Soal Latihan>
a) Dalam kutipan tentang peribahasa Banjar, istilah apa yang dipakai etnis Banjar di Kalsel untuk menyebut peribahasa?
b) Tuliskan lanjutan kutipan tentang peribahasa Banjar, mulai setelah kalimat terakhirnya.

Kutipan Bacaan>
══════════

Peribahasa Banjar Berbentuk Puisi

[sunting] Etimologi dan Definisi

Secara etimologis, istilah peribahasa menurut Winstead (dalam Usman, 1954) berasal dari bahasa Sanksekerta pari dan bhasya, yakni bahasa (bhasya)yang yang disusun secara beraturan (pari). Etnis Banjar di Kalsel menyebut peribahasa dengan istilah paribasa (Hapip, 2001:137), istilah ini hampir sama dengan istilah paribasan dalam bahasa Jawa yang digunakan di DI Yogyakarta, Jateng, dan Jatim.
Menurut Tajuddin Noor Ganie (2006:1) dalam bukunya berjudul Jatidiri Puisi Rakyat Etnis Banjar di Kalsel, peribahasa Banjar ialah kalimat pendek dalam bahasa Banjar yang pola susunan katanya sudah tetap dengan merujuk kepada suatu format bentuk tertentu (bersifat formulaik), dan sudah dikenal luas sebagai ungkapan tradisional yang menyatakan maksudnya secara samar-samar, terselubung, dan berkias dengan gaya bahasa perbandingan, pertentangan, pertautan, dan perulangan.
Berdasarkan karakteristik bentuk fisiknya, peribahasa Banjar menurut Ganie (2006:1) dapat dipilah-pilah menjadi 2 kelompok besar, yakni :
  1. Peribahasa Banjar berbentuk puisi, terdiri atas :
    1. Gurindam
    2. Kiasan
    3. Mamang Papadah
    4. Pameo Huhulutan
    5. Saluka
    6. Tamsil
  2. Peribahasa Banjar berbentuk kalimat, terdiri atas :
    1. Ibarat
    2. Papadah
    3. Papatah-patitih
    4. Paribasa
    5. Paumpamaan.
Perbedaan bentuk fisik antara peribahasa Banjar yang berbentuk puisi dengan peribahasa Banjar yang berbentuk kalimat terletak pada jenis gaya bahasa yang dipergunakannya. Peribahasa berbentuk puisi mempergunakan gaya bahasa perulangan, sementara peribahasa berbentuk kalimat mempergunakan gaya bahasa perbandingan, pertautan, dan pertentangan.

Simpulan

Berdasarkan paparan dan contoh-contoh di atas, maka dapat disimpulkan semua ragam/jenis peribahasa Banjar berbentuk puisi, setidak-tidaknya memiliki salah satu dari 3 ciri karakteristik bentuk, yakni :
  1. adanya pengulangan atas kosa-kata yang sama,
  2. adanya kosa-kata yang hampir sama secara morfologis, dan
  3. adanya kosa-kata yang saling bersajak a/a/a/a, a/b/a/b, dan a/b/b/a baik secara vertikal maupun secara horisontal di awal, di tengah, atau di akhir baris/larisk. Ciri-ciri karakteristik bentuk yang demkian itu identik dengan gaya bahasa perulangan (repetisi).

══════════

Daftar Listing>
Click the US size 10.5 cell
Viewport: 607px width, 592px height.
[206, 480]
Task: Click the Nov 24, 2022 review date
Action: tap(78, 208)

══════════

Kunci Jawaban>
a) Paribasa.

b)
Pantun Banjar

Etimologi, Definisi, dan Bentuk Fisik

Pantun merupakan pengembangan lebih lanjut dari Peribahasa Banjar. Istilah pantun sendiri menurut Brensetter sebagaimana yang dikutipkan Winstead (dalam Usman, 1954) berasal dari akar kata tun yang kemudian berubah menjadi tuntun yang artinya teratur atau tersusun. Hampir mirip dengan tuntun adalah tonton dalam bahasa Tagalog artinya berbicara menurut aturan tertentu (dalam Semi, 1993:146-147).
Sesuai dengan asal-usul etimologisnya yang demikian itu, maka pantun memang identik dengan seperangkat kosa-kata yang disusun sedemikian rupa dengan merujuk kepada sejumlah kriteria konvensional menyangkut bentuk fisik dan bentuk mental puisi rakyat anonim.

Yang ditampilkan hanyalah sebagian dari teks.